Two days before Kevin’s 16th birthday he commits a horrific, inconceivable act that mars the lives of many. The film alternates between two main timelines, interjected by a third comprising of short unexpected fragments in which we see the crime he committed.
The audience see the present day in which Kevin’s mother Eva, played by Tilda Swinton, attempts to cope with the crime in question. She is abused in the street and her home vandalized with red paint. This subtle imagery representing the blood Kevin spilled becomes a leitmotif, seen throughout the film.
Eye-catching Swinton is superb, conveying the sense that she cannot blend into her community, therefore never escaping her past.

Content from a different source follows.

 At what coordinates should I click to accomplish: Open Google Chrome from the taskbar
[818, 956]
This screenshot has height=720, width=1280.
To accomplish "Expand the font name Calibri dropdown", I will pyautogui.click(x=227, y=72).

We witness Kevin’s life from conception to the present day. Eva is an adventurous travel writer who falls pregnant; a child she hadn’t planned for and we presume didn’t want.

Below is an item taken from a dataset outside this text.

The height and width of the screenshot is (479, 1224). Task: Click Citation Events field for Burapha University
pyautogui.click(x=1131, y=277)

From the first years of his life onwards he appears not only to hate his mother but actively tries to hurt her in any way possible, to often sickening effect. Kevin is ‘pure evil’ – a concept that is hard to process.
Can a child be born evil? Or did his mother’s inability to bond with her child turn him into the monster he is today? Ezra Miller’s Kevin is chilling and captivating and John C. Reilly puts in an equally astounding performance as his father.
Why was Kevin so evil? This is the question members of the audience might ask themselves upon leaving the cinema. It is not answered in the movie but instead Ramsay wants us to think about parenting and society in a way we haven’t before. You will definitely need to talk about Kevin.